To do
Only one stretch of the data below is wanted: the lines from the one with "Le Masque Rouge (636, 907)" through the one with "щука (26, 2162)", repeated exactly.
--------------------------------
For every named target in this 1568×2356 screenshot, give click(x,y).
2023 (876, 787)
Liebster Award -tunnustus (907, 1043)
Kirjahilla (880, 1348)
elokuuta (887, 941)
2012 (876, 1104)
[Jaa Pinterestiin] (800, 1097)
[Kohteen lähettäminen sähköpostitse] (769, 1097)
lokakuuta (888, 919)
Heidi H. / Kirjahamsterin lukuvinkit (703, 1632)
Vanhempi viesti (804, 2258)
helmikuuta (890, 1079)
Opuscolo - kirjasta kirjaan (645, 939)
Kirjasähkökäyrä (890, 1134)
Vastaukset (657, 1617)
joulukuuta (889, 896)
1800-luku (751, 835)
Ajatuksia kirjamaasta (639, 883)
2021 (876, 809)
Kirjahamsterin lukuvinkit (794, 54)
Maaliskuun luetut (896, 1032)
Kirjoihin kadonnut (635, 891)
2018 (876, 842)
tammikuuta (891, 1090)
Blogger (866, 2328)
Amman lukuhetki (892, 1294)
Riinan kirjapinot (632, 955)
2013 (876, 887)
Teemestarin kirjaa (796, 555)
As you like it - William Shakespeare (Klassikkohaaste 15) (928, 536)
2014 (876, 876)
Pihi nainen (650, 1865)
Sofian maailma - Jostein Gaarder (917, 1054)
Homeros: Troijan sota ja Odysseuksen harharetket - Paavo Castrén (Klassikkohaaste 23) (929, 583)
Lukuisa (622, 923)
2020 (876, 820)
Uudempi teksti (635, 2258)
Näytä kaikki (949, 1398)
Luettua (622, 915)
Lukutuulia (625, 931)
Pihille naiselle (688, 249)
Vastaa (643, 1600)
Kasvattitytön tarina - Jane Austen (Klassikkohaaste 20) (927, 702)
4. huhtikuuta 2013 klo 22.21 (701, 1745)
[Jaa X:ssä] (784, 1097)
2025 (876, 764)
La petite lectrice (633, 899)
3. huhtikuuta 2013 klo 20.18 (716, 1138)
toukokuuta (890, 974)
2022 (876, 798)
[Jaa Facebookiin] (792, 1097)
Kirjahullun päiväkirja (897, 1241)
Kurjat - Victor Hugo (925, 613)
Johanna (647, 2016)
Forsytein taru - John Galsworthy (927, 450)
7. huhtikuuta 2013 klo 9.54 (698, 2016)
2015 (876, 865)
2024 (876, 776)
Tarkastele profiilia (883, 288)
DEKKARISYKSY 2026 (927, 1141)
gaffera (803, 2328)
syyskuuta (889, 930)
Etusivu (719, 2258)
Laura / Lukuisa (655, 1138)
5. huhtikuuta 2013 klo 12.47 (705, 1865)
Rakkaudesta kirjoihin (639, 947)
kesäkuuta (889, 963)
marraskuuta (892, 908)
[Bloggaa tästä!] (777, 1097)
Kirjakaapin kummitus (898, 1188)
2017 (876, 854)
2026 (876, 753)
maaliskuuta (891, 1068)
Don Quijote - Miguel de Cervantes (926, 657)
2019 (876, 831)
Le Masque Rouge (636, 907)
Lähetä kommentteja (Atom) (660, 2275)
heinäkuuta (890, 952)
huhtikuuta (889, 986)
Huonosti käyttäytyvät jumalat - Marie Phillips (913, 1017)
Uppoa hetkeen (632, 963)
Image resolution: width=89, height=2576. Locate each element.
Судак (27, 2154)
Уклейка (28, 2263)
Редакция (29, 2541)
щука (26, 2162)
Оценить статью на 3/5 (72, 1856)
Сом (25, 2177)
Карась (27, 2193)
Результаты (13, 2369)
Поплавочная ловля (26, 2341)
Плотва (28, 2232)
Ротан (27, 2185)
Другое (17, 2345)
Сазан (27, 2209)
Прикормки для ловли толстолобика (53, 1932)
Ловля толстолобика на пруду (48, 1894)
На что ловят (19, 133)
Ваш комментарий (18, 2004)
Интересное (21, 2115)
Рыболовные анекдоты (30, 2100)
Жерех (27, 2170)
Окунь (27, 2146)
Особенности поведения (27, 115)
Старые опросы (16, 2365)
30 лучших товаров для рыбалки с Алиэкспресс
--------------------------------
Task result
Le Masque Rouge (636, 907)
Lähetä kommentteja (Atom) (660, 2275)
heinäkuuta (890, 952)
huhtikuuta (889, 986)
Huonosti käyttäytyvät jumalat - Marie Phillips (913, 1017)
Uppoa hetkeen (632, 963)
Image resolution: width=89, height=2576. Locate each element.
Судак (27, 2154)
Уклейка (28, 2263)
Редакция (29, 2541)
щука (26, 2162)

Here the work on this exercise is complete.